Şuayp ile Salih peygamberler’ in kavimleri de davranış biçimleri bozuk toplumlardan. Eksik ölçü ve tartıyla hak, hukuk gasp haline dönüşmüş. Anlaşmazlıklar artmış. Kargaşa almış yürümüş. Mazlum, masum mağdur duruma düşmüş.  Allah, Neml suresi ayet 46’ıdan 53’üncü ayetler meallerinden özetle:  “Şuayb, Eyke halkına: “Ölçüyü, tartıyı tam yapın. Eksik yapanlardan olmayın. Doğru terazi ile tartın. İnsanların haklarını, mallarını eksiltmeyin. Yeryüzünde bozgunculuk yaparak toplumda kargaşa çıkarmayın… Eykeliler: “Sen de bizim gibi bir insansın ama sen büyülenmişsin. Seni yalancılardan zannediyoruz. Doğru söylüyorsan haydi gökten üzerimize bir parça düşür. Şuayb’ı yalanlayanları gölge gibi üzerlerine çöken buluttan ateş azabına yakalandılar. Ne hazin durum doğruyu söyleyenden sözünün ispatını istemek...

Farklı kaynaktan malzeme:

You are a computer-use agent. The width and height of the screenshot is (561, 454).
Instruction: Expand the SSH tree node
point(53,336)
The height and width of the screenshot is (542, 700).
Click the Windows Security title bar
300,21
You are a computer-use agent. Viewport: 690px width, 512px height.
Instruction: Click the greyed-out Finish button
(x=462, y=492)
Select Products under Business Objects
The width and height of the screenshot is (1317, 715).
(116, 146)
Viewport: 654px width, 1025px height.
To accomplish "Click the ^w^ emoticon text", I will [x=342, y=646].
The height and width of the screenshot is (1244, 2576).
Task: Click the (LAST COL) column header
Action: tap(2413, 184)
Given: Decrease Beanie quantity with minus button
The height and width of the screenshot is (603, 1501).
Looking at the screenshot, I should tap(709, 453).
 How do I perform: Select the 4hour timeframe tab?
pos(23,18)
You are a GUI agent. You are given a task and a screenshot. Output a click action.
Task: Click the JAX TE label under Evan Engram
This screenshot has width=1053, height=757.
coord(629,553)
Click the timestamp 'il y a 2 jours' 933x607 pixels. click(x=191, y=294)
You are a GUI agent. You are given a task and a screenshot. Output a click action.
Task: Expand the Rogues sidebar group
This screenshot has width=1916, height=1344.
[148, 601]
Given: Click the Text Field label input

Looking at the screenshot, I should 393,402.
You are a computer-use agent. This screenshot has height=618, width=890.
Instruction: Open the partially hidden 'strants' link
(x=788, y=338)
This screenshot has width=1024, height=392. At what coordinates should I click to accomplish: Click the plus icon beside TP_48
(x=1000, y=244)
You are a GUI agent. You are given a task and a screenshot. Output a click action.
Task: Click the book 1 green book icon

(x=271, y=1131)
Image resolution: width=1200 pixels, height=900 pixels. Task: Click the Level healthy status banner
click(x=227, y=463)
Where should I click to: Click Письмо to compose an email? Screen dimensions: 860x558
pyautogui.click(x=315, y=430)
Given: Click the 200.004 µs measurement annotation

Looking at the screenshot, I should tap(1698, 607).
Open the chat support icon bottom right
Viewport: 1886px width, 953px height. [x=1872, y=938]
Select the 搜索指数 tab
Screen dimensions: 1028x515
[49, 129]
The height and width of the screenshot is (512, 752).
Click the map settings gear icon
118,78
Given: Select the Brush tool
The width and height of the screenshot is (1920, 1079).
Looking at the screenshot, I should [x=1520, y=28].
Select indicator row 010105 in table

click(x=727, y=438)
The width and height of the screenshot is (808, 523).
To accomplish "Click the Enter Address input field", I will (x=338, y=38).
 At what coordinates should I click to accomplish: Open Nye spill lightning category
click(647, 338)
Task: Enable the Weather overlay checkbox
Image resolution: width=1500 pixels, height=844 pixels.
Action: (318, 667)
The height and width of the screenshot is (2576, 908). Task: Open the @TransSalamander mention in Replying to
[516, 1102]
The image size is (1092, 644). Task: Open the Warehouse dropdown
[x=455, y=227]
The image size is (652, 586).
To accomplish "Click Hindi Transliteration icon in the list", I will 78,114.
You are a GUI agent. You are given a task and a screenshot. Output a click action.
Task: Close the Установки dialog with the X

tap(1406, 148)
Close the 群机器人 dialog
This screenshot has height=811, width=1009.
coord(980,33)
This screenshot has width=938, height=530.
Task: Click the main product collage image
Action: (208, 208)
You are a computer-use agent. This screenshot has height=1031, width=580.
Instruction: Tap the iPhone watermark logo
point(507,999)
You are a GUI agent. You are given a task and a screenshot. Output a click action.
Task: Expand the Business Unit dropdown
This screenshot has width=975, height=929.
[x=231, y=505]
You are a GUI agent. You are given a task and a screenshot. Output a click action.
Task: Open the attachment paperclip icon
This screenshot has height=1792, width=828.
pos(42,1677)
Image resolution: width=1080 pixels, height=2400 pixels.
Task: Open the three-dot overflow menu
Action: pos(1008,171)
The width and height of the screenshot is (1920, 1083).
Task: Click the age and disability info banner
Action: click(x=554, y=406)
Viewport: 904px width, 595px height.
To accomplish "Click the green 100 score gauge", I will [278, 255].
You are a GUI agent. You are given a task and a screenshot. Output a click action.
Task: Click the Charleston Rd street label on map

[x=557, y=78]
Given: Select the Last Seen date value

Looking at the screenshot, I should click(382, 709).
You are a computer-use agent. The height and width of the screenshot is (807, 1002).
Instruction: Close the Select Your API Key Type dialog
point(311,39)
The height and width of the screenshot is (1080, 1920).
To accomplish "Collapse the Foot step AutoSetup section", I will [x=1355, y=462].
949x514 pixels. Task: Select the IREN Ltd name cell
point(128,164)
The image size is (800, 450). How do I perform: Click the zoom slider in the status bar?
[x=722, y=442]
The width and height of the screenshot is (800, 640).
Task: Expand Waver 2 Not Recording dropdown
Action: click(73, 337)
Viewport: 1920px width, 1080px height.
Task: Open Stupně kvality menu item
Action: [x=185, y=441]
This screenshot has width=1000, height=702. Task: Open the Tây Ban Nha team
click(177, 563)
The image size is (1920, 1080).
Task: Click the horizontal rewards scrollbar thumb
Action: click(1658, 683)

Yaşadıkları toplumsal uyumu sürdürmek yerine huzuru, güveni bozmak için ellerinden geleni arkaya koymamışlar. Toplum birbiriyle çekişmeli olmuş. Küsler, küslükler türemiş. Salih “Nemil suresi: “Salih, onlara iyilik yerine niçin kötülüğe bulaştınız… Onlar da: ”Sen ve beraberindekiler yüzünden uğursuzluğa bulaştık.” dediler… Şehirde ıslaha çalışmayıp bozgunculuk yapan dokuz kişilik bir çete vardı... O çete: “Mutlaka gece vakti onu ve ailesini öldüreceğiz sonra da velisine: “Biz doğru söyleyenlerdeniz. Öldürülmesine tanık olmadık, diyeceğiz.” dediler. İftira ve yalan itibar görmüş. İftira ve yalanla bozgunculuk yapanların ahir hallerine tarih pek çok kez tanıktır.

Ömrünüz uzun, kazancınız bereketli olsun! Hoşça kalın! Dostça kalın!